In the present study we show that the initiation step of translation is impaired both during the intra-ischemic and reperfusion periods. eIF-4E dephosphorylation could partially explain the inhibition found during the intra-ischemic period, whereas the eIF-2α phosphorylation, probably by an eIF-2α kinase activated during ischemia, could explain the translational inhibition during the reperfusion period.
EXPERIMENTAL PROCEDURES
Induction of ischemia
Adult Wistar rats (mean body weight 250 g) were used. The standard four-vessel occlusion model (Pulsinelli and Brierley, 1979) as modified by Schmidt Kastner et al. (1989) was used to produce incomplete forebrain ischemia, and severity of ischemia was verified by EEG and neurologic investigation. The experiments were approved by the Ethics Committee at the Institute of Neurobiology. On day 1 both vertebral arteries were irreversibly occluded by coagulation through the alar foramina after anesthesia with sodium pentobarbital (50 mg per kg of body weight, intraperitoneally) was administered, and on day 2 both common carotid arteries were prepared for occlusion under anesthesia induced by placing the rat in a jar with 2.5% halothane in a mixture of oxygen/nitrous oxide (30%/70%). Two minutes before the carotids were occluded for 5 to 30 minutes by small atraumatic clips, the halothane was omitted from the mixture. The recirculation of postischemic brain was verified by tracing the blood flow in carotid arteries. Normothermic conditions were monitored by using a microthermistor placed deeply in the ear and maintained during ischemia and reperfusion at approximately the same temperature (37°C) with a heating pad under a light bulb placed above the animal. Sham-control animals were prepared in the same way, but the carotids were not occluded. Animals were decapitated at the appropriate times and the brain was rapidly removed and processed. Postdecapitative ischemia was obtained by placing the rats in a jar ventilated with a mixture of 2.5% halothane in 30% oxygen and 70% nitrous oxide. Anesthetized rats were decapitated and whole unbroken heads were placed in thermostatically controlled chambers. After 30 minutes of postdecapitative ischemia, the brains were removed and processed.
Extract preparations
The neocortex from the brains obtained under the different experimental conditions were dissected and homogenized 1:2 with buffer H (50 mmol/L Hepes-Tris, pH 7.55, 140 mmol/L potassium acetate, 4 mmol/L magnesium acetate, 2.5 mmol/L dithiothreitol and 0.32 mol/L sucrose) and centrifuged at 11,000 × g for 10 minutes at 4°C to obtain the postmitochondrial supernatant (PMS).
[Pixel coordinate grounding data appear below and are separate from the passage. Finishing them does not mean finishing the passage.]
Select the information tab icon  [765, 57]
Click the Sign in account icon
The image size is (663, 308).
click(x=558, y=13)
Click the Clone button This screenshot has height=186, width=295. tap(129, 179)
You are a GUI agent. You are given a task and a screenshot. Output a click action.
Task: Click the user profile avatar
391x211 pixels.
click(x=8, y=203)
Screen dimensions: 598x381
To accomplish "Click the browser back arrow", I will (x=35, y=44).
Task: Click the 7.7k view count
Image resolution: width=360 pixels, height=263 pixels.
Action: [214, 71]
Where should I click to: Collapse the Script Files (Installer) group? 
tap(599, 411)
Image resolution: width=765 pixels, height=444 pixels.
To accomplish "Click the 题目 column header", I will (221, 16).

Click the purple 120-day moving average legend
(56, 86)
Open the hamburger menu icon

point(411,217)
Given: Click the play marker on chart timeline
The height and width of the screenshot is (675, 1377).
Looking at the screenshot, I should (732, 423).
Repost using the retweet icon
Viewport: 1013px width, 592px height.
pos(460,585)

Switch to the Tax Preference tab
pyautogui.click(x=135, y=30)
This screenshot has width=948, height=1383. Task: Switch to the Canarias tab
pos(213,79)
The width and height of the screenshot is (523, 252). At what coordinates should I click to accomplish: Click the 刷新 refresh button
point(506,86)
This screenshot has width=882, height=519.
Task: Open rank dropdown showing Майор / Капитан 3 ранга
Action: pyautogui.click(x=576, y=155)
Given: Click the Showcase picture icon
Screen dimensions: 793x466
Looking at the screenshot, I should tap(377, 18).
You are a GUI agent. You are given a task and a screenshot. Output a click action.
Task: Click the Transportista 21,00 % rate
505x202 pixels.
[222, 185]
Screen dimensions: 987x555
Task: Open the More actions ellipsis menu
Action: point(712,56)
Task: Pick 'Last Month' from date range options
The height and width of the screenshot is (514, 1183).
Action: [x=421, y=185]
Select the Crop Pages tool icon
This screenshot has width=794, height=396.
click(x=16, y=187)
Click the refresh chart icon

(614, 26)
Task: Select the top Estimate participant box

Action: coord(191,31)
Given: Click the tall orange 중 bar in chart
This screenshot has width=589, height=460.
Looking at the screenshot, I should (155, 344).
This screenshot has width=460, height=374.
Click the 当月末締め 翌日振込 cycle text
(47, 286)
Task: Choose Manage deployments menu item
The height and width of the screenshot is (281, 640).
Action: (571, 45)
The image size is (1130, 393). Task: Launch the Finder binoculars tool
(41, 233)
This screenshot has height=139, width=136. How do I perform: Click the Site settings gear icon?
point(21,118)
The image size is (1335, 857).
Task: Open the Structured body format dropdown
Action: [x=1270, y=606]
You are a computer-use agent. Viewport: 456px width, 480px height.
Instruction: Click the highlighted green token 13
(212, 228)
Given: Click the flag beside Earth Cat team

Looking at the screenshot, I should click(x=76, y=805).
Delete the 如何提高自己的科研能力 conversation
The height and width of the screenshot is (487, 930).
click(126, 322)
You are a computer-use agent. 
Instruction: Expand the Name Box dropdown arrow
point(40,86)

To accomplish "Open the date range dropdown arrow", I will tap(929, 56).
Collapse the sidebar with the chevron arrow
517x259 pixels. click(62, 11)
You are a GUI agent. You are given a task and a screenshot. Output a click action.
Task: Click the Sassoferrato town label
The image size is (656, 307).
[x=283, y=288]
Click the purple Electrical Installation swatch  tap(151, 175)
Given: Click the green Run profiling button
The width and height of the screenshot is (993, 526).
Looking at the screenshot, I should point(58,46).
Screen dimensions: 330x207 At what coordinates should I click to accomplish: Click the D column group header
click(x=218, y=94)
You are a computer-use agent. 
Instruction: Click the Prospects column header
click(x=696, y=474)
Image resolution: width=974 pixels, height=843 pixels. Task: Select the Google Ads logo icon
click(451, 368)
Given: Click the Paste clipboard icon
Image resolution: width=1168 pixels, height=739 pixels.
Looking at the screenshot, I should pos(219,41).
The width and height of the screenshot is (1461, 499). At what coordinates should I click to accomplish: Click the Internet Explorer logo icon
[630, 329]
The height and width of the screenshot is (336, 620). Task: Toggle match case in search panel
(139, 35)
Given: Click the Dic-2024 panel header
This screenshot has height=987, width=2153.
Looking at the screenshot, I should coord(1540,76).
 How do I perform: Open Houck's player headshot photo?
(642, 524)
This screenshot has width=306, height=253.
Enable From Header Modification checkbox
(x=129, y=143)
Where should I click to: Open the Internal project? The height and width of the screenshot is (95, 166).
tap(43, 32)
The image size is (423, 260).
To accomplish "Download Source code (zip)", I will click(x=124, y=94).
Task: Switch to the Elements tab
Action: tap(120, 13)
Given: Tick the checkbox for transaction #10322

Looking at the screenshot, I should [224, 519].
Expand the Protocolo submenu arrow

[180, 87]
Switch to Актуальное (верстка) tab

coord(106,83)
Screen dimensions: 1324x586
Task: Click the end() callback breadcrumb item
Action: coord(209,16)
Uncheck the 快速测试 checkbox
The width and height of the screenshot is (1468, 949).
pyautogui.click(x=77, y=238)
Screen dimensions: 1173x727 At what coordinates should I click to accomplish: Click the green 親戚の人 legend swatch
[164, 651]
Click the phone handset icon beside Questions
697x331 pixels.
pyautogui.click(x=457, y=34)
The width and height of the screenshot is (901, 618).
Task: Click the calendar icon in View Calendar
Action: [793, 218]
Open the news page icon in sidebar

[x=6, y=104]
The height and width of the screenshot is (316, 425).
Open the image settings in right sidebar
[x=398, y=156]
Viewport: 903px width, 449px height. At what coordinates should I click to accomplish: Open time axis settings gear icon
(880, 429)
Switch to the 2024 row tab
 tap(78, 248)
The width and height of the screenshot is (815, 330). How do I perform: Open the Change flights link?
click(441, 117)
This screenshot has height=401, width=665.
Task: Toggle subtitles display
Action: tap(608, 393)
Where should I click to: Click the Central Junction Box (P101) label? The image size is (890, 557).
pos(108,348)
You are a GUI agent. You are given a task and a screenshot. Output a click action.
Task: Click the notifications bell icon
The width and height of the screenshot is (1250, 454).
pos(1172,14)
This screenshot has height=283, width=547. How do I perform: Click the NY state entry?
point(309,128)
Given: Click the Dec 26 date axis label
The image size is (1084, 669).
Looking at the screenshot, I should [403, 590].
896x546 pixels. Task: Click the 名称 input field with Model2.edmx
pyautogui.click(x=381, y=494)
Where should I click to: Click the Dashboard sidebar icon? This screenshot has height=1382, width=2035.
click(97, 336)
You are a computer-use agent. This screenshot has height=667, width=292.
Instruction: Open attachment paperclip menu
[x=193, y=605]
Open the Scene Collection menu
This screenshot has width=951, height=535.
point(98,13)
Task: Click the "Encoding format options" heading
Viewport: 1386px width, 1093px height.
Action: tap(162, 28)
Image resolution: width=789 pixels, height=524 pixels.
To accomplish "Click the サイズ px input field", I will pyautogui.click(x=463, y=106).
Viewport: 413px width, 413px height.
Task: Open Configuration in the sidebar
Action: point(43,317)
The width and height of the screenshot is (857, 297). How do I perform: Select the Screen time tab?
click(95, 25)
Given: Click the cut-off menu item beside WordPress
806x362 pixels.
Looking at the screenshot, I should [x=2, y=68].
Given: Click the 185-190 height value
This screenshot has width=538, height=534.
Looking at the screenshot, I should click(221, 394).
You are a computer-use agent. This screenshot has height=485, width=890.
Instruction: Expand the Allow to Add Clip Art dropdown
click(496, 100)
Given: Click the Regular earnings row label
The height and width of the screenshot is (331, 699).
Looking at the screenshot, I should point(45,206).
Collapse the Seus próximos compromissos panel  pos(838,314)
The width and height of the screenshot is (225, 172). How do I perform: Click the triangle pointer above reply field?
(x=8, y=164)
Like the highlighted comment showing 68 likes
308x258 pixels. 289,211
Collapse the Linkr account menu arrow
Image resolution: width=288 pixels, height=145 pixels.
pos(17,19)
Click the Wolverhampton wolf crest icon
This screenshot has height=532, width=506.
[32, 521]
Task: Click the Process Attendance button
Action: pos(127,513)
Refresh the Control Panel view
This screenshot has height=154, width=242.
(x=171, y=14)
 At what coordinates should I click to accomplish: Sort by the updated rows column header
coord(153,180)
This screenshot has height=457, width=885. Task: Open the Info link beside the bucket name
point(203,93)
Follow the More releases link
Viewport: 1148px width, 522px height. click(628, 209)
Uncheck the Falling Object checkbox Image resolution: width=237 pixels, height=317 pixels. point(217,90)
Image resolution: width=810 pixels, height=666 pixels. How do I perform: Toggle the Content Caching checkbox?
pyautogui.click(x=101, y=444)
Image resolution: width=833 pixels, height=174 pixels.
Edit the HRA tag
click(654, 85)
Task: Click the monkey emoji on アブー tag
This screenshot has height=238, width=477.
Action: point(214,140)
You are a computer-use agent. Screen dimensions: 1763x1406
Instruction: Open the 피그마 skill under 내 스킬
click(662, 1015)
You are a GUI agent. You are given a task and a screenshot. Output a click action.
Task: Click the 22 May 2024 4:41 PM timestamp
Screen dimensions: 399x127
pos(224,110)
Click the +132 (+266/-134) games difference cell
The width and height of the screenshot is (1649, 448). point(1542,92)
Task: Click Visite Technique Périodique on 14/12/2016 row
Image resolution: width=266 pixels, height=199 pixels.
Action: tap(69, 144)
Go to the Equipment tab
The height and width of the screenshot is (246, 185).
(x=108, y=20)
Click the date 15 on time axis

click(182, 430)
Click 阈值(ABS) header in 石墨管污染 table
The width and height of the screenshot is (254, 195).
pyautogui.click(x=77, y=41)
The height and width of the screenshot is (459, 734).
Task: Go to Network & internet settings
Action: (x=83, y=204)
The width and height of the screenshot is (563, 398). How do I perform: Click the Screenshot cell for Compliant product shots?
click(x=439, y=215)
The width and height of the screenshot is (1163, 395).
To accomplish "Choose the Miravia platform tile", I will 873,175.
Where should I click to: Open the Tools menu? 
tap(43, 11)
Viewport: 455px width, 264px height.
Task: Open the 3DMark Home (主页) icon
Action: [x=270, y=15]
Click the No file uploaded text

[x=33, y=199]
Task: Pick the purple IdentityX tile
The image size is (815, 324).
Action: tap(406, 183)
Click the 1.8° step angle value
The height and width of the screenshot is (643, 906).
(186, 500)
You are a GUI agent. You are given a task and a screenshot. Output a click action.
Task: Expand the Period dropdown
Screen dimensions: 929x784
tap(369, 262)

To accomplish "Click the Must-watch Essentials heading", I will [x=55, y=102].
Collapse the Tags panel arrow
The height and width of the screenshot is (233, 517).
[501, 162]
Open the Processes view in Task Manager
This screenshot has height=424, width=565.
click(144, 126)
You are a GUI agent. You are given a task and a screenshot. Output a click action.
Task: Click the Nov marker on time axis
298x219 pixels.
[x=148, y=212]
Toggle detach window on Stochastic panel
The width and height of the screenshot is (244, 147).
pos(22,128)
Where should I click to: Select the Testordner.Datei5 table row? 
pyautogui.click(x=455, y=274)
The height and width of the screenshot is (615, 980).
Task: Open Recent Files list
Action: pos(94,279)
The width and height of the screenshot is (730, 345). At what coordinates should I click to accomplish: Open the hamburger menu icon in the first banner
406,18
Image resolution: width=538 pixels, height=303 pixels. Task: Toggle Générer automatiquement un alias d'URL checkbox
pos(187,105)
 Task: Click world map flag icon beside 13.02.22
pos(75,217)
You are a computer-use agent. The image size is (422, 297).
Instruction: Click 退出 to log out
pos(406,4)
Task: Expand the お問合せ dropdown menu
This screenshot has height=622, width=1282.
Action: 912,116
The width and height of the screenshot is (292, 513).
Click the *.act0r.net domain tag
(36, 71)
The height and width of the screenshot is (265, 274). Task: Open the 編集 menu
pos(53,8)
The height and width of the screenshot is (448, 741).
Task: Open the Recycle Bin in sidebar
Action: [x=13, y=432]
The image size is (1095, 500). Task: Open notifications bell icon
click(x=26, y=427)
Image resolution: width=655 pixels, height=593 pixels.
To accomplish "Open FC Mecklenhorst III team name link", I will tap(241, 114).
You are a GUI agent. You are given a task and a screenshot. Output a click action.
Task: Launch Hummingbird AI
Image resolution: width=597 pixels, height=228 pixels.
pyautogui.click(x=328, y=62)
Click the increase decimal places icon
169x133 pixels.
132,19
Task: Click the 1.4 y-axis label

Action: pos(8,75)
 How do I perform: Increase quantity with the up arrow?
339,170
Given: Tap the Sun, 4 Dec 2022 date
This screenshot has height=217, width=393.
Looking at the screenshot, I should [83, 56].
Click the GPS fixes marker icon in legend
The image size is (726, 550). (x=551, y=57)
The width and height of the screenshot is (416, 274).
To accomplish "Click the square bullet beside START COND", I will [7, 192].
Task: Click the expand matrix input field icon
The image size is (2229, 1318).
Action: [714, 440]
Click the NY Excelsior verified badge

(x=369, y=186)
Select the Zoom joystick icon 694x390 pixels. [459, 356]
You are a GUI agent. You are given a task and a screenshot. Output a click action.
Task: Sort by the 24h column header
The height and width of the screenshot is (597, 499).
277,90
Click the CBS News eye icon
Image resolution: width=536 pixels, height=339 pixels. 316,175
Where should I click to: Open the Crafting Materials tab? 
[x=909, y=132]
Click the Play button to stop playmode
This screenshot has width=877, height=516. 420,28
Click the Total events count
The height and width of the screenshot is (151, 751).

This was maintained at −60°C, or freeze-dried and resuspended in 175 μL of distilled water. Protein determination was as described by Bradford (1976).
In vitro translation assays. In vitro translation was assessed in a cell-free system (Burda et al., 1994), and the complete reactions (final volume, 100 μL) contained 50 mmol/L Hepes-Tris, pH 7.55; 150 mmol/L potassium acetate; 5 mmol/L magnesium acetate; 2.5 mmol/L dithiothreitol; 0.32 mol/L sucrose; 1 mmol/L ATP; 0.75 mmol/L GTP; 20 mmol/L phosphocreatine; 150 μg/mL creatine phosphokinase; 50 μmol/L amino acids, 200 μg of PMS (frozen or freeze-dried), and 5 μCi of L-[4,5-3H]leucine (25 μmol/L, 171 Ci/mmol). After 45-minute incubation at 30°C (triplicates), 50-μL samples were used to measure the radioactivity present in 25% trichloroacetic acid insoluble material.
eIF-2 Assay
The GTP-dependent binding of eIF-2 to the initiation form of methionyl-tRNA was measured in the freeze-dried PMS (30 μg) as previously described (Martín et al., 1993), in the presence of Mg2+ (1.5 mmol/L) and GTP-regenerating capacity (2.5 mmol/L phosphoenolpyruvate and 2 U/mL of phosphopyruvate kinase). The results were expressed as pmoles of Met-tRNAi incorporated per milligram of protein per 10-minute incubation.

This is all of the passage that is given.